Contrariamente alla maggior parte dei suoi colleghi, John Carpenter non disdegna alleare ad un genere d'evasione come il cinema di fantascienza il messaggio messianico, magari pure politico. Cosi, sedici anni dopo il suo film più famoso (1997:FUGA DA NEW YORK) trova il sistema di ritentare il colpo. E di mettere subito le mani innanzi: con uno slogan che annuncia "The future is now", ci rende subito edotti del fatto che l'anticipazione del suo film è del tutta relativa.
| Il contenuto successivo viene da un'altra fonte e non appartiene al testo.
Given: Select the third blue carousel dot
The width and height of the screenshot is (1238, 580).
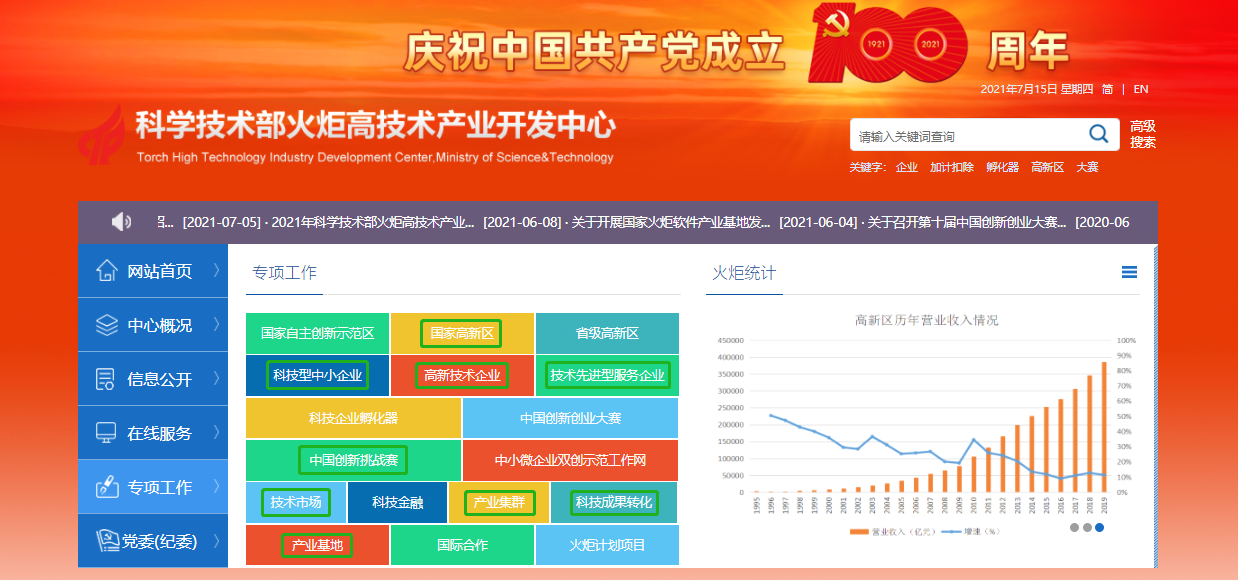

Siamo infatti nel 1998. Il terremoto temuto da tempo, il celebre Big One, sconquassa la California: e stacca Los Angeles dalla terraferma. Sulla novella città-isola, già definita Sodoma e Gomorra dai politici moralisti governano gli Stati Uniti, verranno ormai deportati tutti i cittadini americani indesiderabili. E Dio sa se ce ne sono: i fumatori incalliti come i fornicatori extraconiugali, i consumatori di carne rossa per non parlare degli omosessuali, tutti gli indesiderabili vengono spediti fra le rovine di quella che fu la Mecca del cinema. Il che permette ad un regista maestro dell'ambientazione di darsi alla pazza gioia scenografica: grattacieli sommersi dalle onde del Pacifico, sembianze fatiscenti di mitici monumenti come la Union Station o gli studios della Universal, Disneyland e lo stadio Coliseum, la prospettiva ormai apocalittica di Sunset Boulevard, popolata com'è da una folla di sbandati, prostitute, marginali alla deriva.
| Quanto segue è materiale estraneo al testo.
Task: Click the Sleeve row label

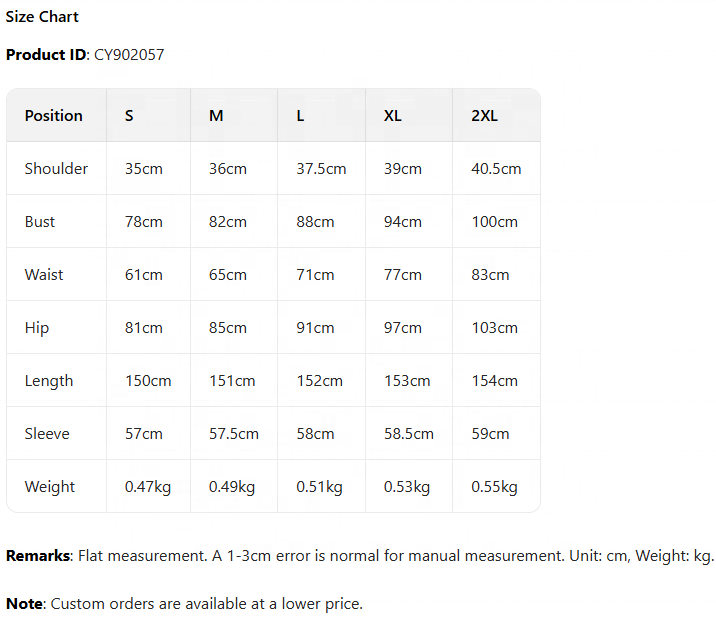Action: click(47, 434)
All'interno di questo universo dell'ex-illusione, che il regista ricrea con mezzi certamente derisori rispetto a quelli di un INDEPENDENCE DAY, ma con una fantasia creativa, una meditazione espressiva ben più stimolante (il terremoto iniziale, ad esempio, è reso magistralmente), bisognava però pur sempre inventare una storia, metterci dei personaggi, far evolvere delle psicologie. Ed è proprio a quel punto che FUGA DA LOS ANGELES cessa di esistere: perlomeno come capolavoro invocato da una parte della critica.

La figlia Utopia del Presidente bacchettone scappa da Cuervo: capo dei ribelli che viene dal Sud, e che quindi porta il basco di traverso ed assomiglia a Che Guevara. Ai mascalzoni che stanno attorno al Presidente non rimane che affidarsi allora a Kurt Russell, e rifare a memoria gli schemi del vecchio FUGA DA NEW YORK. All'eroe bodybuildato dall'occhio bendato viene iniettato un virus mortale che gli da scampo per poche ore: costringendolo cosi, nel conto alla rovescia tipico del processo caro al regista, a mettersi al servizio del potere. Fino alla scena finale in clima ecologico (la sola inedita, rispetto al film originale) dove si chiarisce il messaggio caro all'autore: non dalla parte ipocrita dei politici, ma nemmeno da quella opportunistica dei rivoluzionari. Piuttosto da quella simpatica (e un po' confusa) degli anticonformisti: in nome di un ritorno non meglio definito alla natura, un primitivo ed un po' spiccio ritorno alle origini.

Ma non è tanto di quella simpatica confusione, e tanto meno per la sua coerenza di predicatore ecologico che si vuol dar torto a quel grande decoratore di un John Carpenter. Piuttosto al velleitarismo un po' noioso delle sue trovate: che non sono mai veramente crudeli ma nemmeno straordinariamente ludiche. Sicuramente suggestive sul piano dell'invenzione formale: ma prive di quel potere di sorprendere, che Baudelaire diceva segreto di ogni poesia.